高越山で雪遊びされている方のYou Tube動画を見つけました。結構たくさん雪が積もっています。瀬戸内地方の平野部ではめったに雪など積もらないから、ほとんどのドライバーは冬タイヤやチェーンの用意がなく (そんなもの全く無用の長物) 雪の積もっている山の上に来るのは (山の上に来ることが出来るのは) 一部のマニアか変人の類です。で、山の上では数十センチから時には1mとか2mも雪が積もっていることはあまり知られていません。四国は日本列島のなかでは南国の範疇に入るのですが、それはあくまでも平地のハナシなのであって、標高1000mより上にいけば北日本(豪雪地帯じゃない北日本)とそうかわりません。 勝手に埋め込み借用したのですが、冬季の高越山の様子を知る大変貴重な映像であります。
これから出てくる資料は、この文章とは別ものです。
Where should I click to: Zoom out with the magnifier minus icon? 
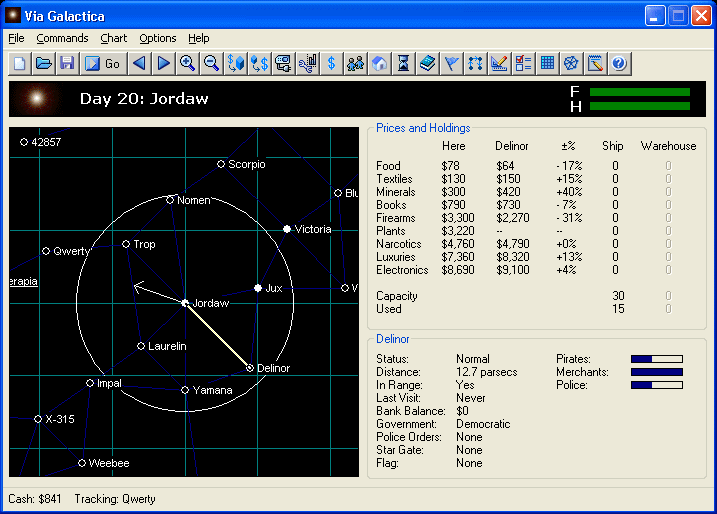[211, 63]
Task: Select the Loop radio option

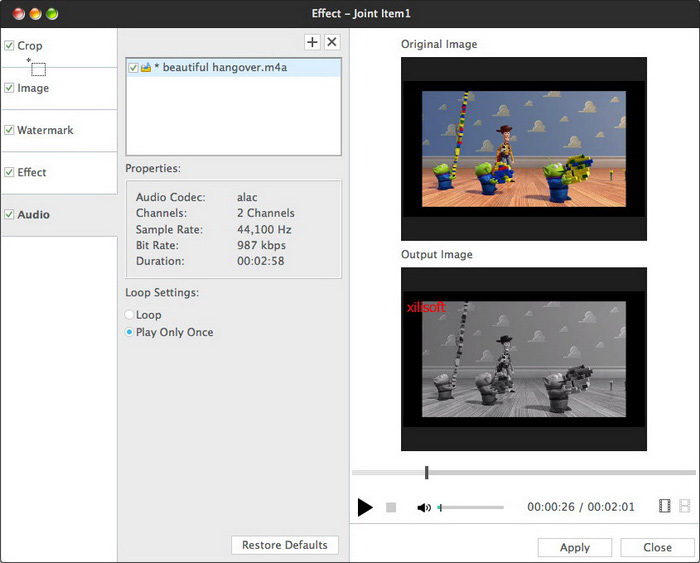Action: click(130, 315)
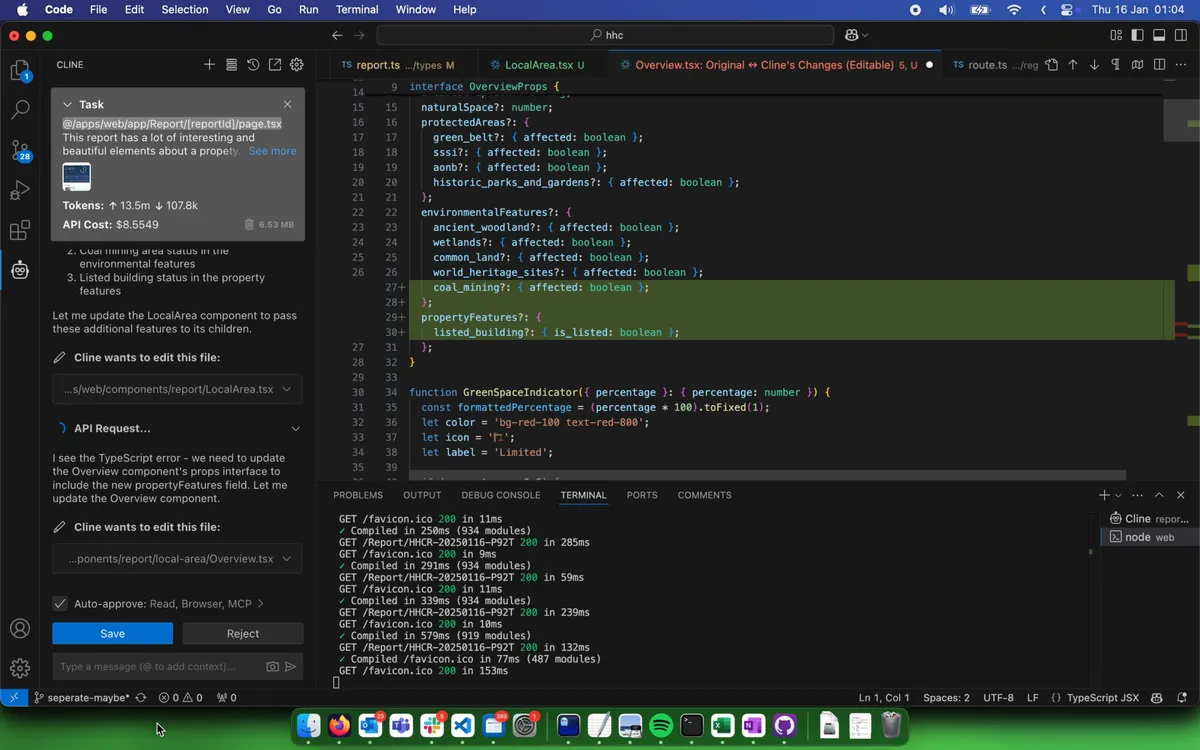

↑ このスノーアタック動画で注目する点はその車種です。この車は申すまでもなくスズキのジムニーであります。除雪されていない雪道を強引に走破するためにカスタマイズされています。そもそも改造しなくてもオフロード走破性能抜群のこの車種を、購入したままのノーマル車で使用するのではなく、雪道を攻略するために特化させるのです。吾輩も含めてそういう趣味のない一般の者にとっては、ほとんど理解不能なことでありますが、そうした道があるのかないのか分からんようなところを走って 「どろんこ遊び?」 に興じたり、スタック覚悟じゃなくて、わざとスタックしてその窮地をどう脱出するかを楽しんでいるとさえ見える 「雪遊び」 に興じる人びとが選択する車が、大きなものではランクル、小回りが利くものではジムニー、これしかないねっていう感じです。これらは、スノーアタッカー達の御用達 (ごようたし) です。
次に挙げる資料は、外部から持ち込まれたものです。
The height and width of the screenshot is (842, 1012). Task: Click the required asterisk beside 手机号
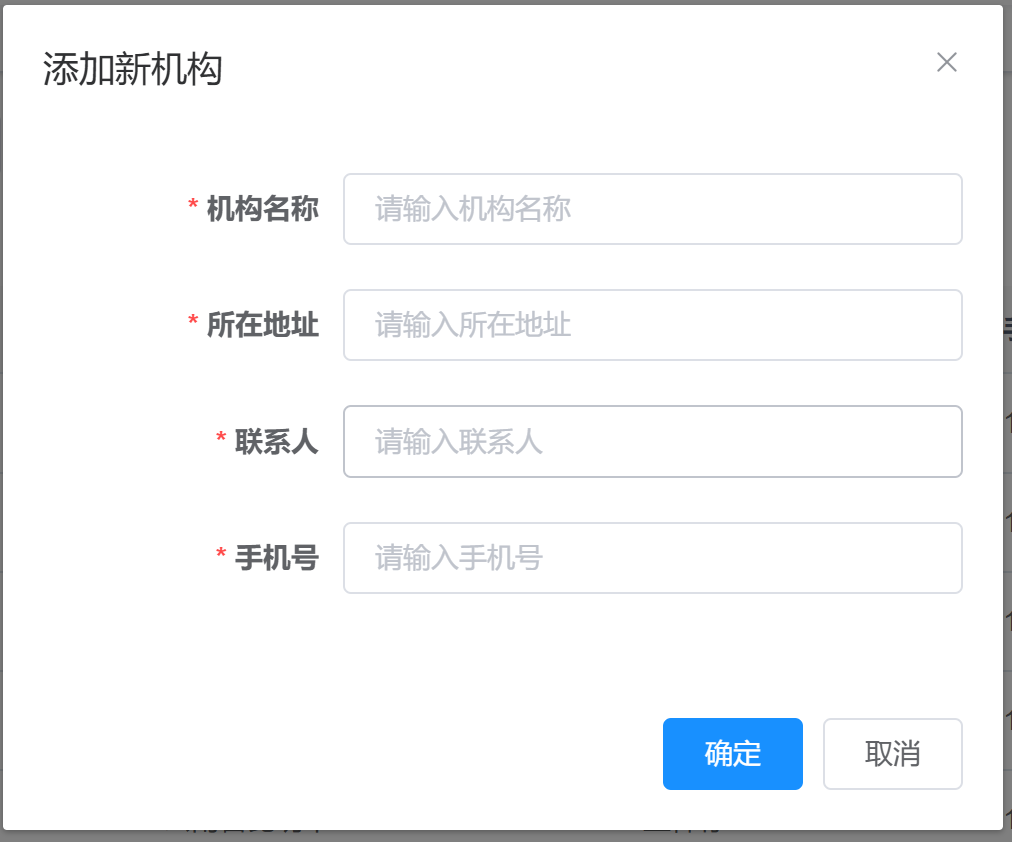tap(221, 556)
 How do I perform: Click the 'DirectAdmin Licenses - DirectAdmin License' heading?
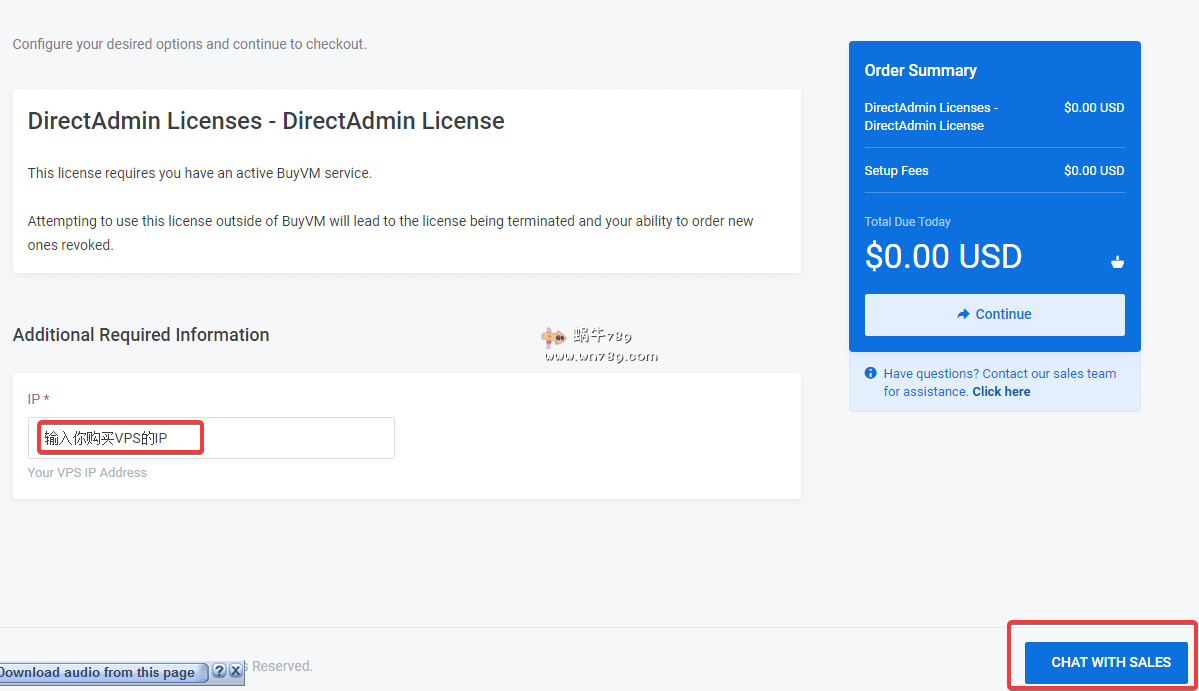point(266,121)
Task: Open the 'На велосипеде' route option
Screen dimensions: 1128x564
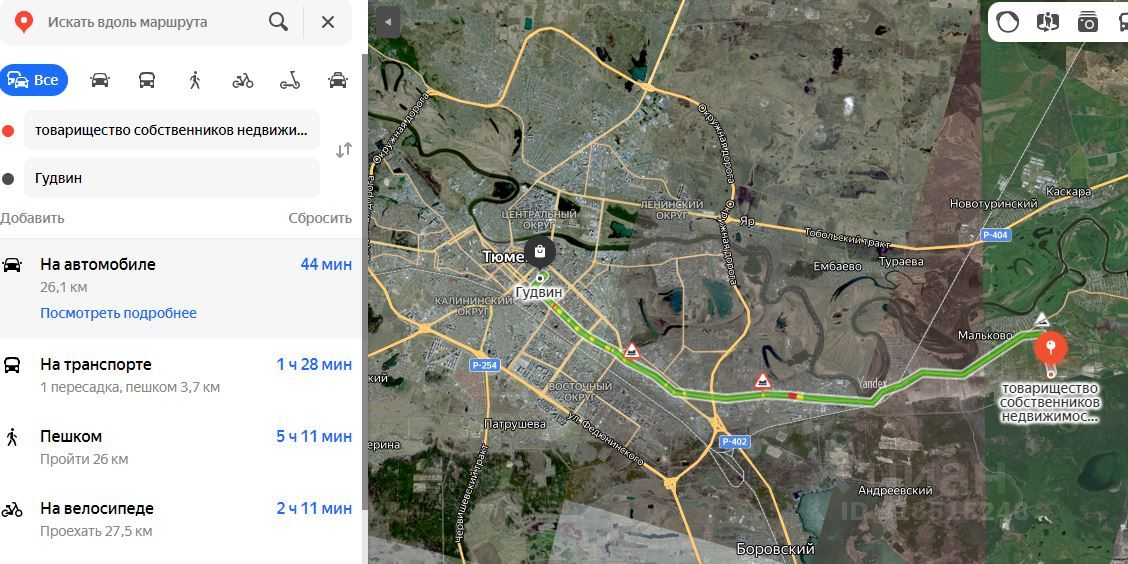Action: 180,519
●拙稿で論じようとしているのは、高越山遭難事故が発生した理由は何か? ということであります。ネット掲示板等で、南国の住人は雪の恐さを知らないからだ、というふうな北国の方の書き込みが散見されました。ところが遭難死した住職の車は 「ランクル」 でした。もちろんスタッドレスを履きスコップ等も車に積んでいたといいます。車種選択は正解ですし、高越山は冬季は淡路島南部から眺めても白く雪が積んでいるのが見えています。で、雪の恐さを知らないというのは当たってないと思います。あの山に関して多少は土地勘のある吾輩の見方は、あの狭い参詣路 (林道) を行くにはランクルでは図体が大きすぎたのではないか? ランクルではなくジムニーにするべきだったのではないか? と考えています。理由は狭隘な道に図体の大きな車では、脱輪の危険性が高まるからです。とくに積雪で路面と路肩が見分けがつかない状態では極めて危険です。ということで、再度現場検証に行く必要がありそうです…。


2014年2月19日の高越山の「積雪の深さ」を推定
●動画投稿主のスノーアタッカーの 「さとけん」 さんが雪遊びをされたのは2014年2月19日ということですが、このときの高越山の山頂一帯での積雪の深さの推定をします。気象庁 アメダス穴吹 2014年2月 日ごとの値 (抜粋) から、穴吹での2月に入ってから19日までの降水量は48ミリであります。なお、1月はほとんど降水量がありませんでした。ここで注意を要するのは、アメダス穴吹は高越山の山麓付近ではありますが、山頂そのものではないことです。通常は、山の上は山麓よりも降水量が増えます。3割増しとか5割増しになることが多いです。麓で48ミリならば、山頂では60~70ミリだった可能性があります。 ちなみに、高い山では中腹で降水量が増えます。例えば富士山。山麓は降水量は少なく、中腹で多く、山頂で再び少なくというパターンです。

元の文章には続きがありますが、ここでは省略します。